Superphysics Superphysics
Chapter 1

Sympathy

by Adam Smith Icon
3 minutes  • 463 words
Table of contents

Compassion

1 However selfish man may be, his nature has pity or compassion which:

  • interest him in the fortune of others, and
  • render the happiness of others necessary to him

Pity or compassion is our feeling for the misery of others.

We often derive sorrow from the sorrow of others.

  • The virtuous and humane feel it most sensibly.
  • The greatest criminal has it too.

2 We do not immediately know what other men feel.

We only have an idea of how they are affected.

  • We get this idea by thinking how we ourselves would feel in the same situation.

If our brother is on the rack, we will never feel his pains exactly.

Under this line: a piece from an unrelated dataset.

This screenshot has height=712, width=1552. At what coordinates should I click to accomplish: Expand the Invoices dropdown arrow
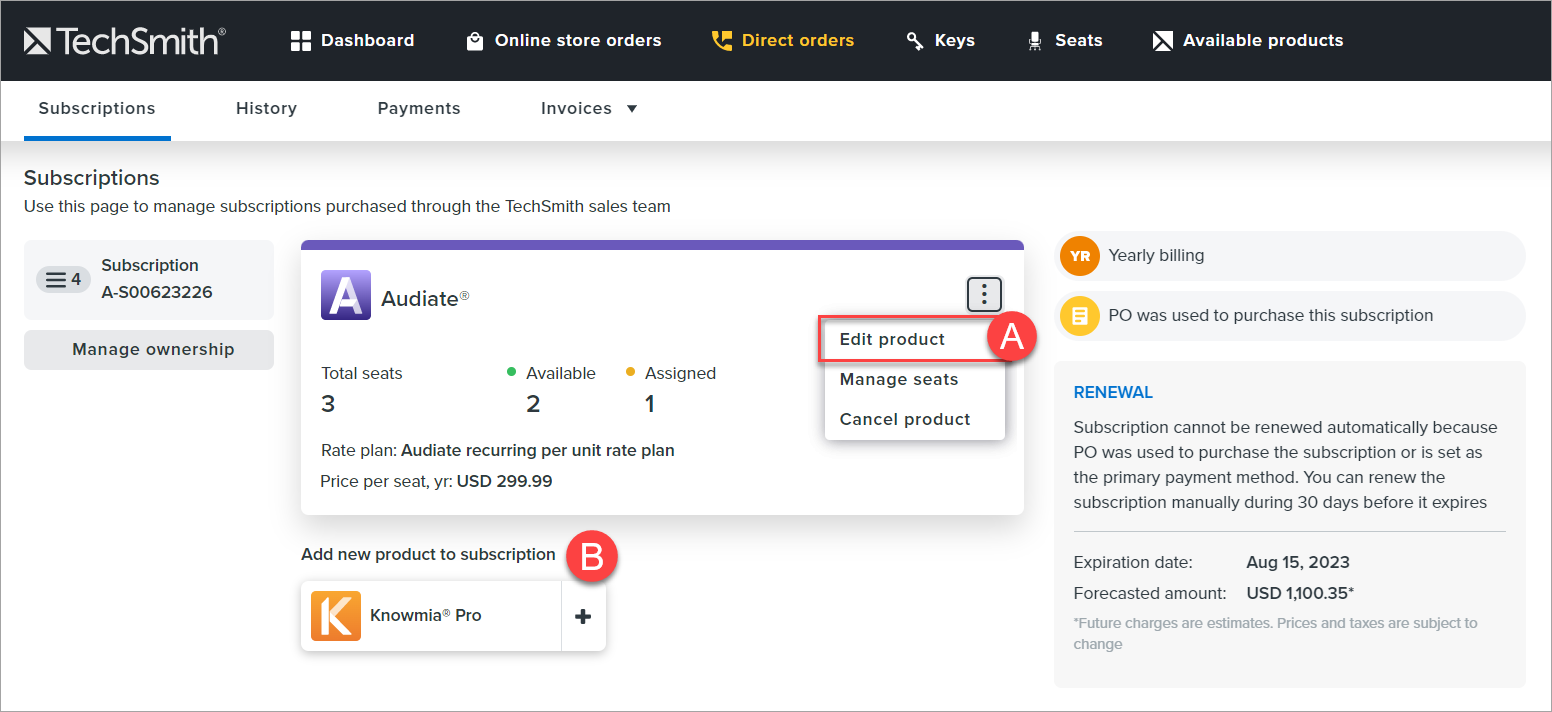tap(633, 108)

We can only imagine his pain.

Our imagination copies only the impressions that we get from our own senses.

By imagination, we:

  • place ourselves in his situation
  • see ourselves enduring the same torments

Our Bodies Recreate The Human Phenomena We Perceive That Impacts Us

3 This is the source of our fellow-feeling for the misery of others.

We are affected by what he feels by changing places with the sufferer, in imagination.

  • When we see a stroke aimed on the leg of another person, we naturally draw back our own leg.
    • When it falls, we feel hurt by it.
  • When a crowd gazes at a dancer on the slack rope, they naturally writhe and twist their own bodies, as they see him do.
    • They feel that they themselves must do if they were in his situation.

Sensitive people feel uneasy when looking at the beggar’s sores.

  • They feel his misery which then affects their own bodies.

That feeling comes from conceiving what they themselves would suffer if:

  • they really were that beggar, and
  • their body actually had those sores

The force of this conception produces that itching or uneasy sensation in their feeble frames.

Strong men feel soreness in their own eyes in looking on the sore eyes of others.

  • It comes from the same reason – the eyes are more delicate in the strongest man.

The Correspondence of Feelings: Sympathy

4 Painful or sad events are not the only ones that call forth our fellow-feeling.

A feeling springs up in us that is analogous to whatever feeling arises in the observed person.*

Superphysics Note
We cite this as an example of Cartesian Relationality

We are sincerely:

  • happy for the success of heroes
  • sad for their distress

Our fellow-feeling with their misery is as real as our fellow-feeling with their happiness.

In every emotion, the bystander’s feelings always correspond to what he imagines would be the sufferer’s feelings.

5 Pity and compassion signify our fellow-feeling with the sorrow of others.

The meaning of sympathy was perhaps originally the same with pity.

  • It may now denote our fellow-feeling with any passion.